CDC Pushes Pfizer’s Pentavalent Meningococcal Vaccine

On Oct. 20, 2023, Pfizer, Inc. announced that the U.S. Food and Drug Administration (FDA) approved its new pentavalent meningococcal vaccine, Penbraya, which targets five meningococcal serogroups (A, B, C, W and Y) that most commonly cause meningococcal disease in adolescents and young adults 10-25 years old. Penbraya, is recommended to be given in two doses six months apart and combines components from Pfizer’s two other meningococcal vaccines, Trumenba and Nimenrix. Trumenba targets meningococcal serogroup B, while Nimenrix targets meningococcal serogroups A, C, W-135 and Y.^{1 2 3 4}

Today marks an important step forward in the prevention of meningococcal disease in the U.S. In a single vaccine, Penbraya has the potential to protect more adolescents and young adults from this severe and unpredictable disease by providing the broadest meningococcal coverage in the fewest shots.^{1 2}

Meningococcal disease, which most often presents as meningitis, is caused by bacteria called Neisseria meningitidis. In rare cases it can lead to invasive disease that involves a serious blood infection and inflammation of the spinal cord and meninges of the brain, which can lead to death within 24 hours.^{1 5}

The first meningococcal conjugate vaccine (MCV4) that included serogroups A, C, W and Y was licensed in the U.S. in 2005 and recommended for 11-12 year olds, and a booster dose is given today at age 16. In 2014, a meningococcal vaccine targeting serogroup B was licensed and recommended for individuals 10 to 25 years old.^6 7

CDC Issues Health Alert About Rise in Meningococcal Disease Cases

There were 375 cases of meningococcal disease reported in the U.S. in 2019. Despite the relatively low number of meningococcal disease cases usually reported in the U.S. every year, the U.S. Centers for Disease Control and Prevention (CDC) has grown concerned about the apparent upsurge in the disease, especially cases involving serotype Y.^{8 9}

The agency reported 422 meningococcal disease cases in 2023—the most since 2014. During the first three months of 2024, the CDC reported 143 meningococcal disease cases, suggesting that cases this year may well surpass those reported last year.

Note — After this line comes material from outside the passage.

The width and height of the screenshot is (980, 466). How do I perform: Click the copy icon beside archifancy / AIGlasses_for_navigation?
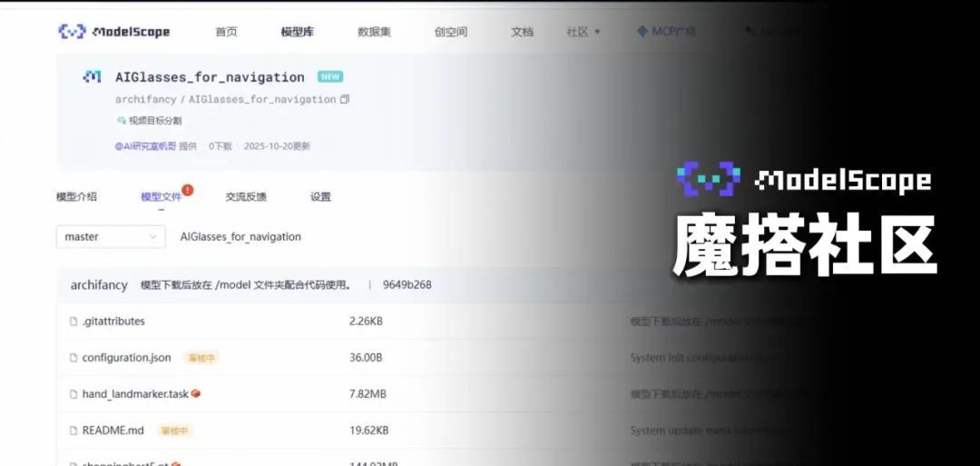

On Mar. 28, 2024, the CDC, through its CDC Health Alert Network (HAN), issued an alert to doctors recommending that they maintain a “heightened suspicion for invasive meningococcal disease and start immediate antibiotic treatment for persons with suspected meningococcal disease.”^{10 11 12}

The alert also recommends to the public:

Talk to your healthcare provider about meningococcal vaccines that may be recommended for you and your household or family members, including any recommended booster doses.¹⁰

Given the introduction of Penbraya into the market last year, it is likely that this vaccine may be widely recommended by doctors to combat the current spike in meningococcal disease cases. Following the FDA’s approval of Penbraya,  pediatric infectious disease physician Jana Shaw, MD of Upstate Golisano Children’s Hospital in Syracuse, New York said:

Nearly nine out of 10 adolescents have incomplete protection against invasive meningococcal disease caused by the leading serogroups. For the first time, we have a single vaccine that helps protect against the five most common serogroups and has the potential to improve coverage and increase protection among adolescents and young adults.²

Side Effects of Penbraya and Lack of Key Safety Studies a Concern About the Vaccine

A few safety concerns worth noting about Penbraya…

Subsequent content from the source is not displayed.